DOCUMENT EXCERPT:
• • • • •

Location: Children's Nutrition Research Center

Title: TMEM106B coding variant is protective and deletion detrimental in a mouse model of tauopathy

Author
item EDWARDS, GEORGE - Baylor College Of Medicine
item WOOD, CALEB - Baylor College Of Medicine
item HE, YANG - Baylor College Of Medicine
item NGUYEN, QUYNH - Baylor College Of Medicine
item KIM, PETER - Baylor College Of Medicine
item GOMEZ-GUTIERREZ, RUBEN - Baylor College Of Medicine
item PARK, KYUNG-WON - Baylor College Of Medicine
item XU, YONG - Children'S Nutrition Research Center (CNRC)
item ZURHELLEN, CODY - Neuroscience Associates
item AL-RAMAHI, ISMAEL - Baylor College Of Medicine
item JANKOWSKY, JOANNA - Baylor College Of Medicine

Submitted to: Acta Neuropathologica
Publication Type: Peer Reviewed Journal
Publication Acceptance Date: 1/31/2024
Publication Date: 5/25/2024
Citation: Edwards, G.A., Wood, C.A., He, Y., Nguyen, Q., Kim, P.J., Gomez-Gutierrez, R., Park, K., Xu, Y., Zurhellen, C., Al-Ramahi, I., Jankowsky, J.L. 2024. TMEM106B coding variant is protective and deletion detrimental in a mouse model of tauopathy. Acta Neuropathologica. 147. Article 61. https://doi.org/10.1007/s00401-024-02701-5.
DOI: https://doi.org/10.1007/s00401-024-02701-5

Interpretive Summary: TMEM106B affects the risk of various neurological diseases through a specific coding variant and several non-coding SNPs. Researchers wanted to know if the T185S coding variant provides protection and whether TMEM106B is helpful or harmful in diseases. They studied mice with a deleted TMEM106B gene and mice with the T186S mutation (similar to human T185S), crossed with a model of tauopathy (a disease with tau protein issues). They found that removing TMEM106B made cognitive decline, limb paralysis, tau protein problems, and brain cell damage happen faster. It also made the mice's disease more similar to Alzheimer's disease. On the other hand, the T186S variant protected the mice from cognitive decline, synapse issues, brain cell damage, and paralysis without affecting tau protein problems. This study shows that TMEM106B helps protect against tau protein issues, and losing it makes tau-related diseases worse. The T186S variant is important because it helps protect brain function despite tau problems.

Technical Abstract: TMEM106B is a risk modifier of multiple neurological conditions, where a single coding variant and multiple non-coding SNPs influence the balance between susceptibility and resilience. Two key questions that emerge from past work are whether the lone T185S coding variant contributes to protection, and if the presence of TMEM106B is helpful or harmful in the context of disease. Here, we address both questions while expanding the scope of TMEM106B study from TDP-43 to models of tauopathy. We generated knockout mice with constitutive deletion of TMEM106B, alongside knock-in mice encoding the T186S knock-in mutation (equivalent to the human T185S variant), and crossed both with a P301S transgenic tau model to study how these manipulations impacted disease phenotypes. We found that TMEM106B deletion accelerated cognitive decline, hind limb paralysis, tau pathology, and neurodegeneration. TMEM106B deletion also increased transcriptional correlation with human AD and the functional pathways enriched in KO:tau mice aligned with those of AD. In contrast, the coding variant protected against tau-associated cognitive decline, synaptic impairment, neurodegeneration, and paralysis without affecting tau pathology. Our findings reveal that TMEM106B is a critical safeguard against tau aggregation, and that loss of this protein has a profound effect on sequelae of tauopathy. Our study further demonstrates that the coding variant is functionally relevant and contributes to neuroprotection downstream of tau pathology to preserve cognitive function.

• • • • •

ASSIGNMENT: Return, verbatim, the passage of the TMEM106B study summary that begins with the words containing "Submitted to: Acta" and ends with "Article 61. https://doi.org/10.1007/s00401-024-02701-5.".

DATA UNDER STUDY:
• • • • •

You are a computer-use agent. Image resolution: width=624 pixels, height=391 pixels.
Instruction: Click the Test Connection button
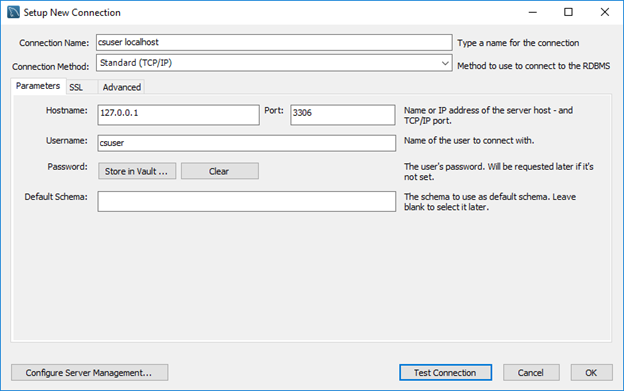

• • • • •

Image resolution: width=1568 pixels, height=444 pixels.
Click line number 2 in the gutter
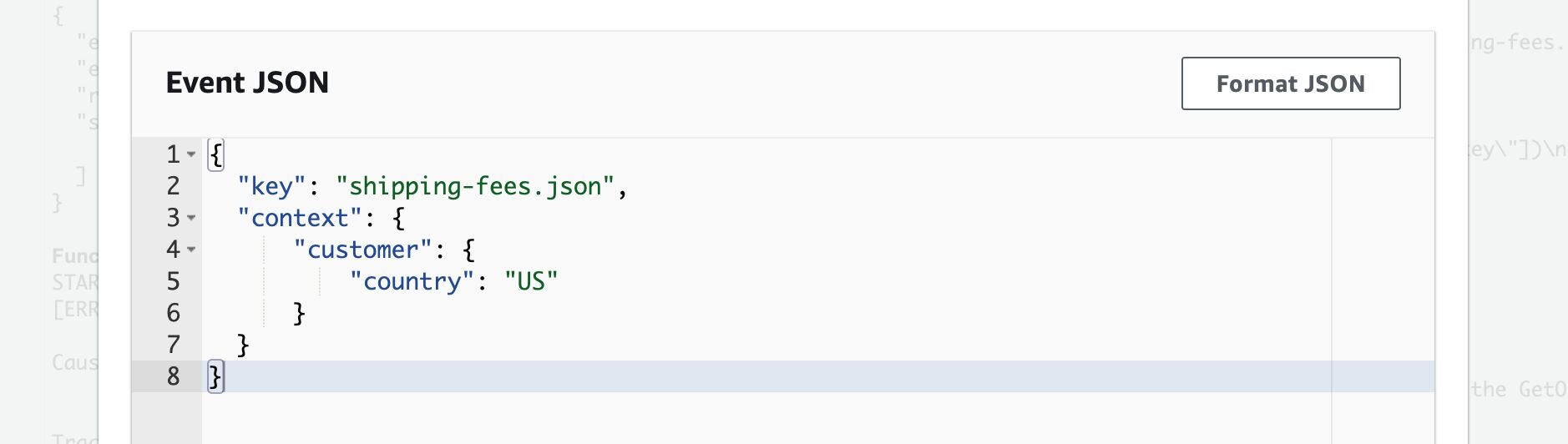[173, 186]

• • • • •

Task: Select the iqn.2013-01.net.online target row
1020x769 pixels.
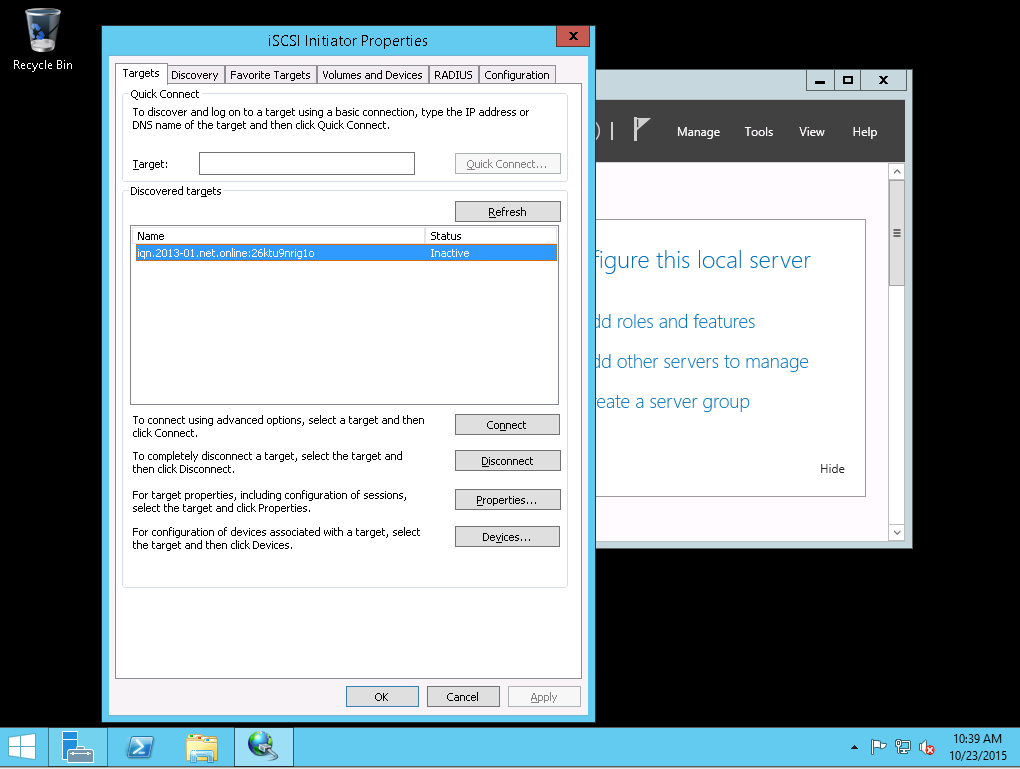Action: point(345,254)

• • • • •

RESPONSE BELOW:
Submitted to: Acta Neuropathologica
Publication Type: Peer Reviewed Journal
Publication Acceptance Date: 1/31/2024
Publication Date: 5/25/2024
Citation: Edwards, G.A., Wood, C.A., He, Y., Nguyen, Q., Kim, P.J., Gomez-Gutierrez, R., Park, K., Xu, Y., Zurhellen, C., Al-Ramahi, I., Jankowsky, J.L. 2024. TMEM106B coding variant is protective and deletion detrimental in a mouse model of tauopathy. Acta Neuropathologica. 147. Article 61. https://doi.org/10.1007/s00401-024-02701-5.